» **SET PROBLEM**: Copy the mailing-list message between "next in thread" and "syscall for sys_getdirentries()", inclusive, swapping "compat syscall" for "compatibility system call".

» **DOCUMENT TEXT**:
Skip site navigation (1)Skip section navigation (2)
Date:      Thu, 26 Jun 2014 16:48:47 -0400 (EDT)
From:      Rick Macklem <rmacklem@uoguelph.ca>
To:        Bryan Drewery <bdrewery@FreeBSD.org>
Cc:        freebsd-fs@freebsd.org
Subject:   Re: getdirentries cookies usage outside of UFS [PATCH]
Message-ID:  <1142861946.4612955.1403815727424.JavaMail.root@uoguelph.ca>
In-Reply-To: <53AC8377.4060408@FreeBSD.org>

next in thread | previous in thread | raw e-mail | index | archive | help
Bryan Drewery wrote:
> On 2014-04-14 17:27, Kirk McKusick wrote:
> >> Date: Fri, 11 Apr 2014 21:03:57 -0500
> >> From: Bryan Drewery <bdrewery@freebsd.org>
> >> To: freebsd-fs@freebsd.org
> >> Subject: getdirentries cookies usage outside of UFS
> >>
> >> Recently I was working on a compat syscall for sys_getdirentries()
> >> that
> >> converts between our dirent and the FreeBSD dirent struct. We had
> >> never
> >> tried using this on TMPFS and when we did ran into weird issues
> >> (hence
> >> my recent commits to TMPFS to clarify some of the getdirentries()

» **ENTRIES SHOWN**:
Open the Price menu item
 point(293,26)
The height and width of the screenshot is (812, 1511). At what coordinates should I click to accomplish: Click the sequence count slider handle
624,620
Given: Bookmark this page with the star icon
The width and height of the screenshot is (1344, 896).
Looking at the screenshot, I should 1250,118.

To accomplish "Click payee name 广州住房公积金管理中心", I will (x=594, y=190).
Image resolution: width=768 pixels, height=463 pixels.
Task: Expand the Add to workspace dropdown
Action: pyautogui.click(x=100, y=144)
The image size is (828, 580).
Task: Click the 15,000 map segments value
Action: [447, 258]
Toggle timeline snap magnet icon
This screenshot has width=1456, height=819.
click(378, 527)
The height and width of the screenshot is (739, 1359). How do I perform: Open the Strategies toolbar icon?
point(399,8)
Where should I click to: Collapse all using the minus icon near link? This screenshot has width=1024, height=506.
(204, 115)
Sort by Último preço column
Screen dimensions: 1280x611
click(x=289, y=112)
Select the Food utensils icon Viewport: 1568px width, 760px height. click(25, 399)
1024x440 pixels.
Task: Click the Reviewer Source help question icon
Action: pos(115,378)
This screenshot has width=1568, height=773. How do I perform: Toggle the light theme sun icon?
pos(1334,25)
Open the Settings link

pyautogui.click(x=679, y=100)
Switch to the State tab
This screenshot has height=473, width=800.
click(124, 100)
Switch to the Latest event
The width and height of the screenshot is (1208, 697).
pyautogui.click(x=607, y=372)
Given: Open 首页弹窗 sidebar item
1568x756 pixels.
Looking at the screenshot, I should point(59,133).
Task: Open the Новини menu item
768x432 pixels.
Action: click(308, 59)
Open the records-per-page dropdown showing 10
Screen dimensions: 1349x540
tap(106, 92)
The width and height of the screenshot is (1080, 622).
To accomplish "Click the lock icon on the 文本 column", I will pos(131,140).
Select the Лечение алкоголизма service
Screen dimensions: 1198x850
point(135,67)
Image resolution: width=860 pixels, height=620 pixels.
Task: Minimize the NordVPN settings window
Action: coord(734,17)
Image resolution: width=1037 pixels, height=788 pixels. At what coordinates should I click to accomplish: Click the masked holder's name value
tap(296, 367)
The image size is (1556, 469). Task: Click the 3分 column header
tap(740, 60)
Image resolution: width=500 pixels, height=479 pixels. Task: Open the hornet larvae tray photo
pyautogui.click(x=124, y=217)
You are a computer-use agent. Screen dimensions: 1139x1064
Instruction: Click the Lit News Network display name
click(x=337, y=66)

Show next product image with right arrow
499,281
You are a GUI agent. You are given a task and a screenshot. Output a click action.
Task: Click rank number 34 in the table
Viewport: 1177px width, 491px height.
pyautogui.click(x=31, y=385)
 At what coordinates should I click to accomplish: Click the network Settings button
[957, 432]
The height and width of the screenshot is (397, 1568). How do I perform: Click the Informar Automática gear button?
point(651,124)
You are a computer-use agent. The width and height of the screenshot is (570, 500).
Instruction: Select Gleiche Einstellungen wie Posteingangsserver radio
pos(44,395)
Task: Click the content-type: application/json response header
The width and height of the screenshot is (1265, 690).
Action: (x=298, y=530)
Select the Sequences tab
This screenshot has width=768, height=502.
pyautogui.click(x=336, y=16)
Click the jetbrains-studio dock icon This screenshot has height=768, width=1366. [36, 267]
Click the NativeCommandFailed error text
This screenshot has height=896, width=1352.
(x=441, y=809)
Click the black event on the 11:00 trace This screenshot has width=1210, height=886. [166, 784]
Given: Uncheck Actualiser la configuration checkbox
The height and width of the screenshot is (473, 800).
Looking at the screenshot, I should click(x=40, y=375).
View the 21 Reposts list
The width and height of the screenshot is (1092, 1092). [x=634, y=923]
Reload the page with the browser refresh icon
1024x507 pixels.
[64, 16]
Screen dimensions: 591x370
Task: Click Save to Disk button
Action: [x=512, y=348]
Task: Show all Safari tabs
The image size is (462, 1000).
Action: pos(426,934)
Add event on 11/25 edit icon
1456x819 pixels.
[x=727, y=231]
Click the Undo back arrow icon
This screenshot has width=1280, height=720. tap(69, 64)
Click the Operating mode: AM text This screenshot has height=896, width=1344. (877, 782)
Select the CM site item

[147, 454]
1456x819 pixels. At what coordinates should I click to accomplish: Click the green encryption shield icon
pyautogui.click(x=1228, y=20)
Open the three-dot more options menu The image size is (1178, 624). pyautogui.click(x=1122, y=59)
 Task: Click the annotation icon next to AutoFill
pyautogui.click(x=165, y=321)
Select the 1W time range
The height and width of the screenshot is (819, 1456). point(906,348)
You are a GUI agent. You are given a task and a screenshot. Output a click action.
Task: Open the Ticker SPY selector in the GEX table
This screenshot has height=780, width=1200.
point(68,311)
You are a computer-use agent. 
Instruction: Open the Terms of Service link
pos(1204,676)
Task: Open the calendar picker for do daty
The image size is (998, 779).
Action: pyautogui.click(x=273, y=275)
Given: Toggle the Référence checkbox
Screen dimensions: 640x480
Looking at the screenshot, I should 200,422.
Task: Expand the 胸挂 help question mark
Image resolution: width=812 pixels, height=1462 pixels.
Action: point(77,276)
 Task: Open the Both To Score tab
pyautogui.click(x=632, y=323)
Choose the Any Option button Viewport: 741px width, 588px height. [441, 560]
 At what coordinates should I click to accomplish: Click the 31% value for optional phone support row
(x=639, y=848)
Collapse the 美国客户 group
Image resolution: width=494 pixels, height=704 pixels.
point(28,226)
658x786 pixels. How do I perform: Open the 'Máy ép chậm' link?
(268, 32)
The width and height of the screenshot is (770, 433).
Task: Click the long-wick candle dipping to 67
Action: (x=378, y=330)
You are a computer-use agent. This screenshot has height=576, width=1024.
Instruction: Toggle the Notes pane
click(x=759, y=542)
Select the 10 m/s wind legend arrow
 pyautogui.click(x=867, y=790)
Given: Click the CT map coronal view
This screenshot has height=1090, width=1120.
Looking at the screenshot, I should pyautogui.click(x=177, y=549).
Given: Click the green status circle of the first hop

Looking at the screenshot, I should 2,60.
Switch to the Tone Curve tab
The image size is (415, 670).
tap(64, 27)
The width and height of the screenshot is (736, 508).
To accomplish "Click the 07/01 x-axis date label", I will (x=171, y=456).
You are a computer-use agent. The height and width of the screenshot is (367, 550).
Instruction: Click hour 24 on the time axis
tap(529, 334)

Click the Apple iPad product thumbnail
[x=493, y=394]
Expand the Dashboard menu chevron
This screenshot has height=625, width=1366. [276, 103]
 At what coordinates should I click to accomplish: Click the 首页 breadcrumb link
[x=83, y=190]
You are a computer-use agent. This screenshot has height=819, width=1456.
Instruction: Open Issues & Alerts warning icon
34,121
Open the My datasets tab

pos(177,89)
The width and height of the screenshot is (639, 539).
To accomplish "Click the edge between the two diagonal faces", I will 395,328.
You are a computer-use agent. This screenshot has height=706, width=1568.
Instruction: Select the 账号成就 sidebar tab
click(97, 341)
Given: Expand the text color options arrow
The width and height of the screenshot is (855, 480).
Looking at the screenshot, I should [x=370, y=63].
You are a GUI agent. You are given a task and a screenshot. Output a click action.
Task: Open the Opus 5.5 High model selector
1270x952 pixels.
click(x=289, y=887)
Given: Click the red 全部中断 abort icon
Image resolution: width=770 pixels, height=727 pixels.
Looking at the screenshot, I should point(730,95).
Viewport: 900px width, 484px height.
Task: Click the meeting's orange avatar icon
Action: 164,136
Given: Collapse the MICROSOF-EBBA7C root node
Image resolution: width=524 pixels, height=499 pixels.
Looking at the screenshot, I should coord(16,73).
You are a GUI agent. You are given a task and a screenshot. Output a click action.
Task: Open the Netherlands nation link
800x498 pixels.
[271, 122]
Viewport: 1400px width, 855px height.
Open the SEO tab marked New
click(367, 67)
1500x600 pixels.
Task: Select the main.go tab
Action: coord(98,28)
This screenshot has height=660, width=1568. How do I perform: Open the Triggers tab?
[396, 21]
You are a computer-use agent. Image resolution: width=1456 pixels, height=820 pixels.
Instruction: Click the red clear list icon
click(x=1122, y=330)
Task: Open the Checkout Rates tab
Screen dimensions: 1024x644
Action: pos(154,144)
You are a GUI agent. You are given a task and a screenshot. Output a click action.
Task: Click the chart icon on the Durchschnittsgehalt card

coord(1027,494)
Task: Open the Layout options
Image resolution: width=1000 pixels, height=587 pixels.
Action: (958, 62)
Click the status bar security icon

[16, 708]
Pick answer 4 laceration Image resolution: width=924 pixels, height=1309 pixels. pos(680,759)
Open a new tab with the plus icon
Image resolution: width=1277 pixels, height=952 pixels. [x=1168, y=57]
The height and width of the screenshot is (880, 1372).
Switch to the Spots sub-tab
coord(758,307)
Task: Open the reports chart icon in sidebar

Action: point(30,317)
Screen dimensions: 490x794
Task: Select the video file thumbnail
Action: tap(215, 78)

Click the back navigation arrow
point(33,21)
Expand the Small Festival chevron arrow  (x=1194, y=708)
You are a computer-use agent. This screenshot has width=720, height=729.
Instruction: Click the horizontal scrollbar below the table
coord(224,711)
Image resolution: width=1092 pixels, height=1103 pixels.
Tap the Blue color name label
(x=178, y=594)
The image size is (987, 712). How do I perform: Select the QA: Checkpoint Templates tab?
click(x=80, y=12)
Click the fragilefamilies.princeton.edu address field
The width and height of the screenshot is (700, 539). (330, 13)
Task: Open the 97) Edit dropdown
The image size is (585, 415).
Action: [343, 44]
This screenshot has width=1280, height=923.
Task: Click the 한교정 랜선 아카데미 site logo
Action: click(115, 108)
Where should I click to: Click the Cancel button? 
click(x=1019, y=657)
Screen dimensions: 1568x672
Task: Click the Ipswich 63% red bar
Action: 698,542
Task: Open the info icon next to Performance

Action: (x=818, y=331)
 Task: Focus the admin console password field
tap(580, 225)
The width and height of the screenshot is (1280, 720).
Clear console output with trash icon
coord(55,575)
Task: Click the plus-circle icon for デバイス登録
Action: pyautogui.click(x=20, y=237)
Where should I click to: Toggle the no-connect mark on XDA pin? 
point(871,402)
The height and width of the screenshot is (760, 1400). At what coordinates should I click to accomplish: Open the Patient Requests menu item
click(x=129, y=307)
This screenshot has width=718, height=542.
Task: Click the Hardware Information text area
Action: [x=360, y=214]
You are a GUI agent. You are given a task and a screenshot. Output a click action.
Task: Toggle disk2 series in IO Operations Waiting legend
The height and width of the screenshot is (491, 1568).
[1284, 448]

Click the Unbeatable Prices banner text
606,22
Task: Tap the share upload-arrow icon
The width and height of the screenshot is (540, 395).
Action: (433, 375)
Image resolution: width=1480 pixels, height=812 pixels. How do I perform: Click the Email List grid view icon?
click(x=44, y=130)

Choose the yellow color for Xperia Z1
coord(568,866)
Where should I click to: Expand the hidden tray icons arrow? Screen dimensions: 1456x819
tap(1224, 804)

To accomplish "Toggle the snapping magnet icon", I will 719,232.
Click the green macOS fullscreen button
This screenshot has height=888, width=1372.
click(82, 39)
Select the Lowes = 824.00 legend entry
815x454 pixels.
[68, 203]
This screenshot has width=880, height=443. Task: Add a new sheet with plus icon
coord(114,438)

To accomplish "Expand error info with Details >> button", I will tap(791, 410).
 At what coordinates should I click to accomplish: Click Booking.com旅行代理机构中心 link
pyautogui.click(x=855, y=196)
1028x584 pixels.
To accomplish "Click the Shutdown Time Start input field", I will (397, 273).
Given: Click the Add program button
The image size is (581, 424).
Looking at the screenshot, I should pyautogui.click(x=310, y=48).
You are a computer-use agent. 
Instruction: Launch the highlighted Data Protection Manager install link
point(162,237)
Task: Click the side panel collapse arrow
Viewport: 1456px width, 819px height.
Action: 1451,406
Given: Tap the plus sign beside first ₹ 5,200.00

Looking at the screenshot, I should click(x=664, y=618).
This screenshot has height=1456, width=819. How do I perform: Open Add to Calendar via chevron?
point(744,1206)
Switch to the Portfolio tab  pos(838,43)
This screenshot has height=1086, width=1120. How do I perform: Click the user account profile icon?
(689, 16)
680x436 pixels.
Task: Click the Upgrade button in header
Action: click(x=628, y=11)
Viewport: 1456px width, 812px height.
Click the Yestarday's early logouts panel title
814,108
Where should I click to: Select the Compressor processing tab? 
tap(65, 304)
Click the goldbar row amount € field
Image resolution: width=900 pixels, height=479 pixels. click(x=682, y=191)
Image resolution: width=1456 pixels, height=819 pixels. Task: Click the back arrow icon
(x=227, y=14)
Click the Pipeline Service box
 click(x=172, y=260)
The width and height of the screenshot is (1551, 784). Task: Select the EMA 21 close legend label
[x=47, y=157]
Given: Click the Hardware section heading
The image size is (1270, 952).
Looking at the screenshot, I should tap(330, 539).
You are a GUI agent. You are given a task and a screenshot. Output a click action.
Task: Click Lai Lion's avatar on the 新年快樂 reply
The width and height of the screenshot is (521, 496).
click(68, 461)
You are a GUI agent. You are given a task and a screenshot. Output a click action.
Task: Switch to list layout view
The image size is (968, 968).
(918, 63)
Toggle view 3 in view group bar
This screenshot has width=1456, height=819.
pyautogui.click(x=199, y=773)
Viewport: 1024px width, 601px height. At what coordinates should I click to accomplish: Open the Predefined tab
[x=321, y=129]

» **THE RESULT**:
next in thread | previous in thread | raw e-mail | index | archive | help
Bryan Drewery wrote:
> On 2014-04-14 17:27, Kirk McKusick wrote:
> >> Date: Fri, 11 Apr 2014 21:03:57 -0500
> >> From: Bryan Drewery <bdrewery@freebsd.org>
> >> To: freebsd-fs@freebsd.org
> >> Subject: getdirentries cookies usage outside of UFS
> >>
> >> Recently I was working on a compatibility system call for sys_getdirentries()